== RECORDS ==

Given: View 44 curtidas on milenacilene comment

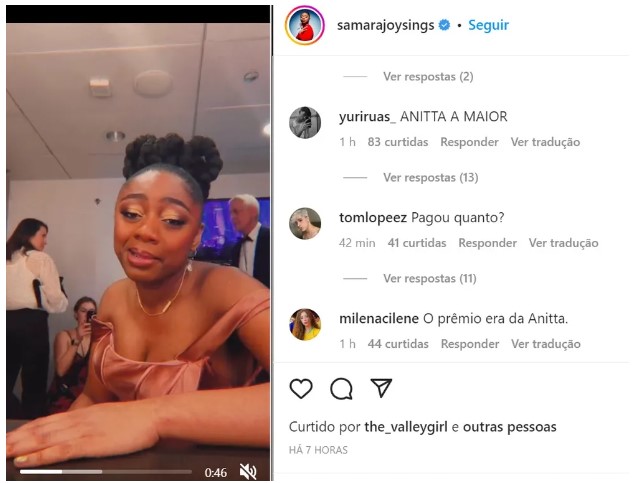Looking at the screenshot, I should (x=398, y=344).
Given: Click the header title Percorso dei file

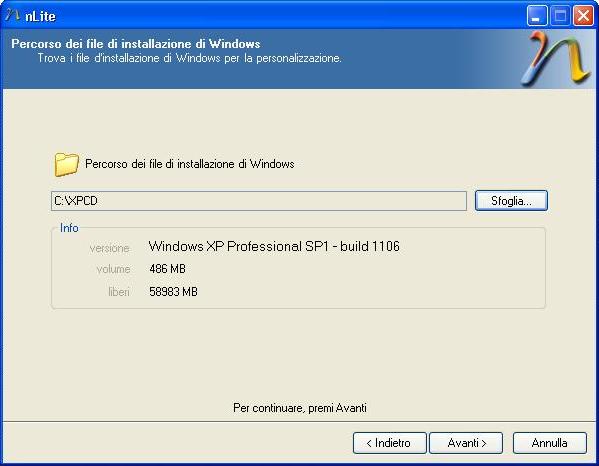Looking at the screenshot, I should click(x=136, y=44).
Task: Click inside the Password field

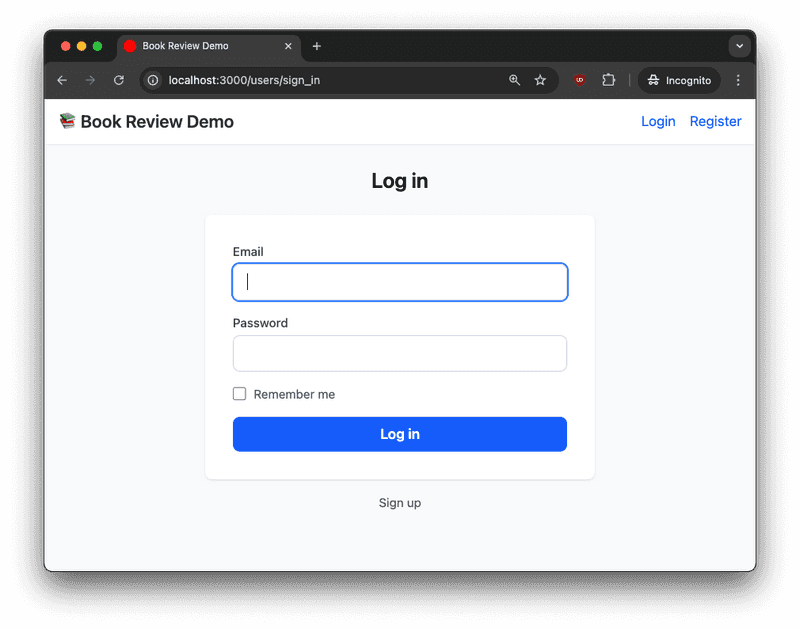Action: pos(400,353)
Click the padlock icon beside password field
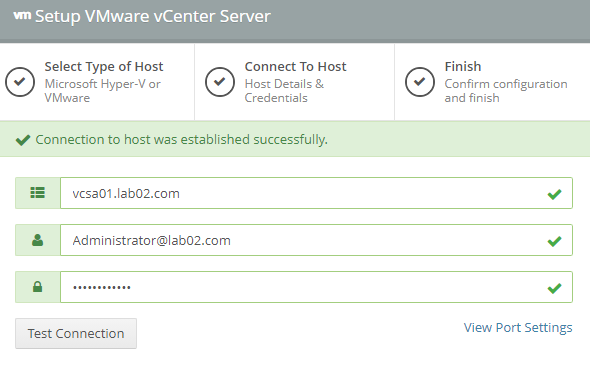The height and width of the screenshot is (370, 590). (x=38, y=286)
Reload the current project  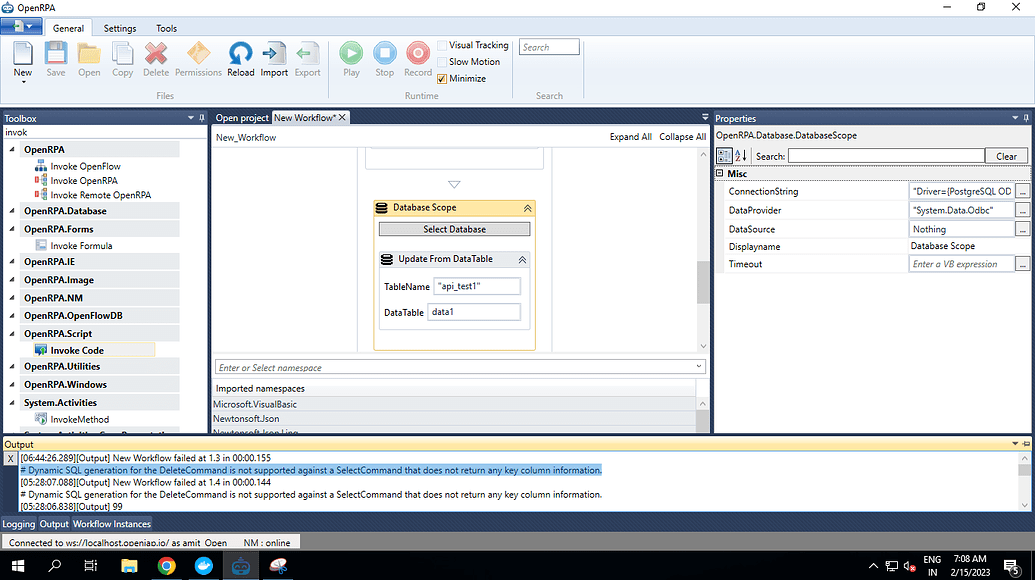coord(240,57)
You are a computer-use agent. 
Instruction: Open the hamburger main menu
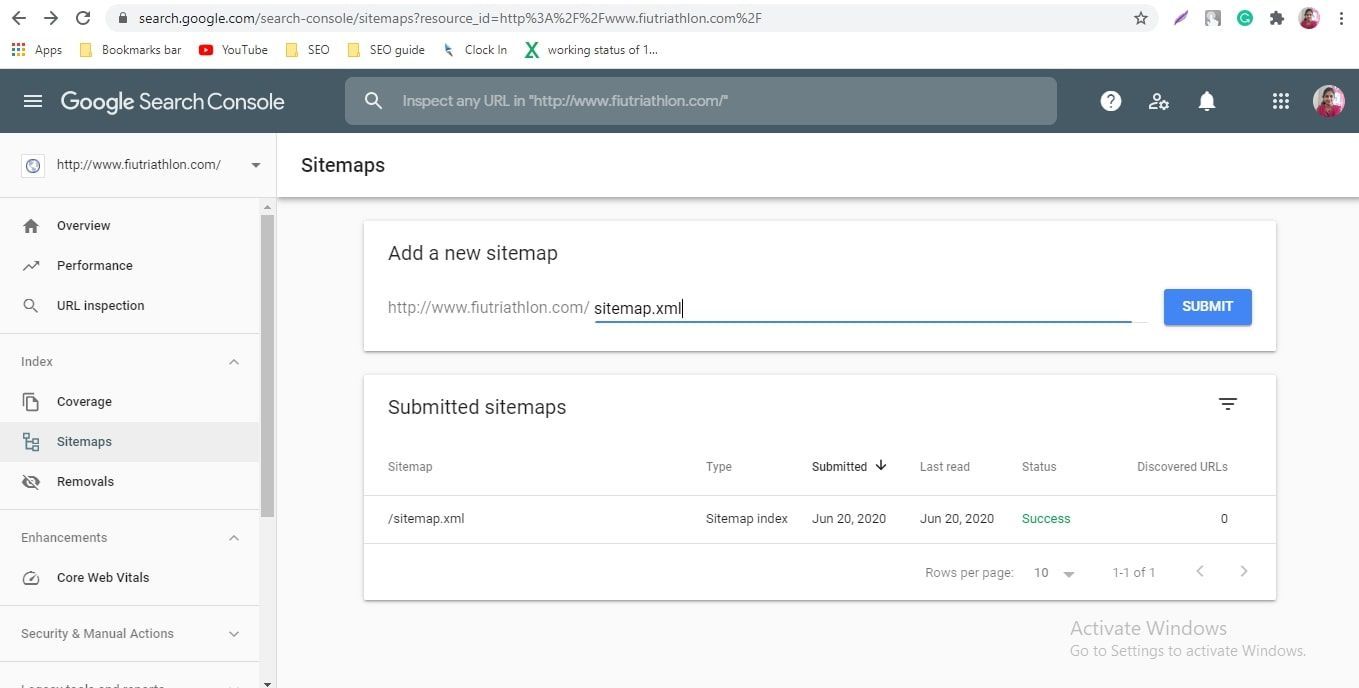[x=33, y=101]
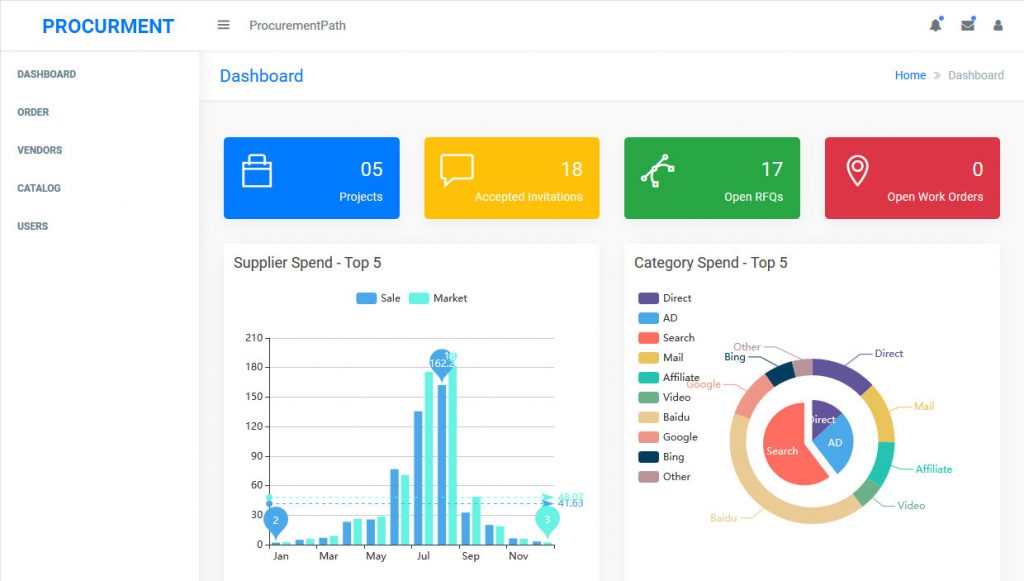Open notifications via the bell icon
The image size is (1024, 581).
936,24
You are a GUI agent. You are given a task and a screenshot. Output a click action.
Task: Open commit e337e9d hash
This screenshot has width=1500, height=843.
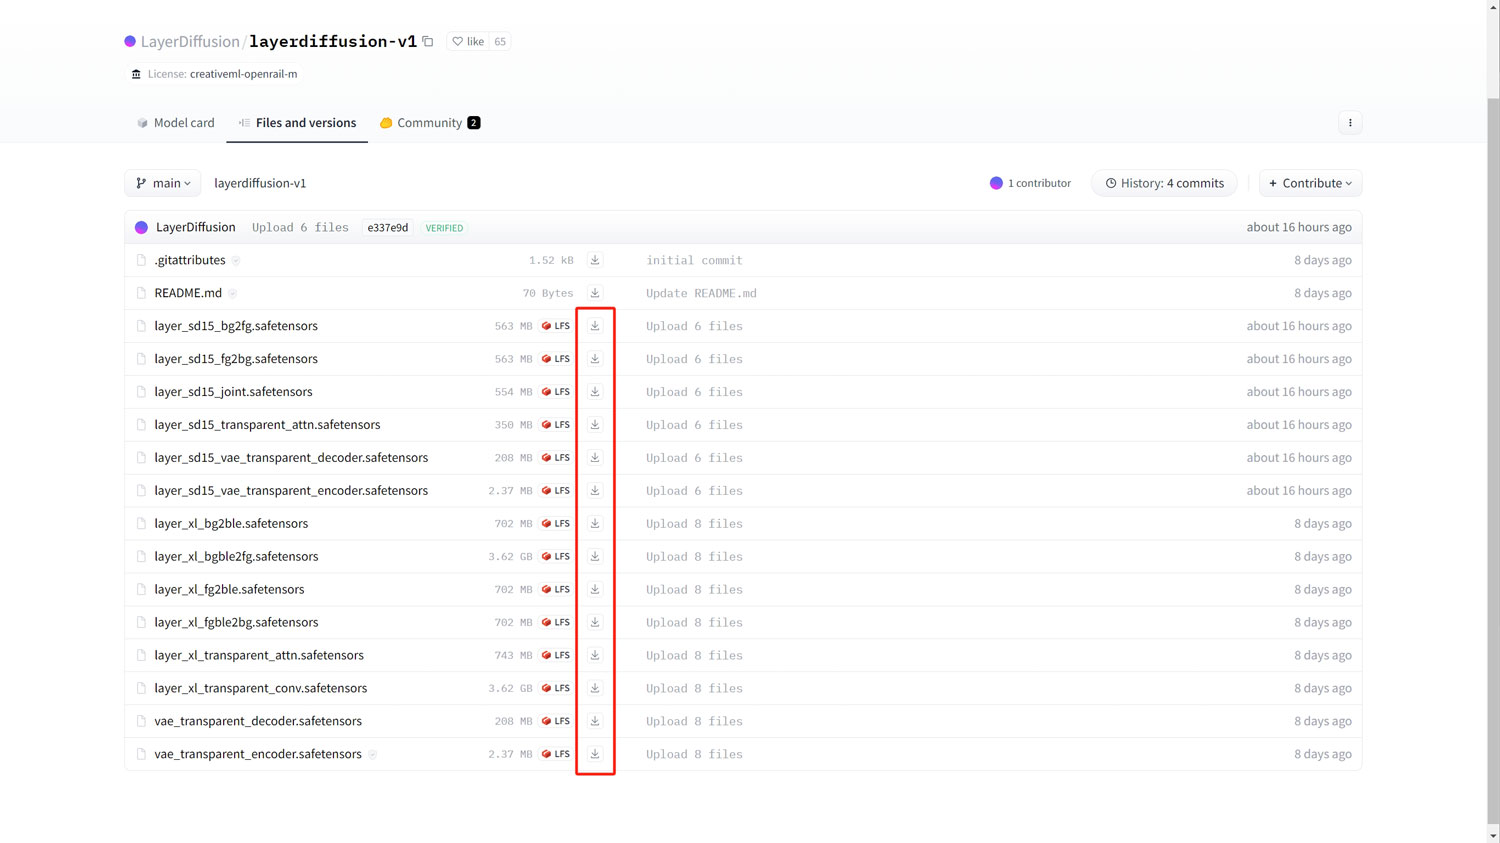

===

-- EXERCISE AIM --
Repeat word for word the lines from the one holding "Instruction: Open the hamburger main menu" through the last line of the listing above, including both ends. Drop the pictures.

-- FINISHED EXERCISE --
Instruction: Open the hamburger main menu
[x=33, y=101]
Open notifications via the bell icon
The image size is (1024, 581).
936,24
You are a GUI agent. You are given a task and a screenshot. Output a click action.
Task: Open commit e337e9d hash
This screenshot has width=1500, height=843.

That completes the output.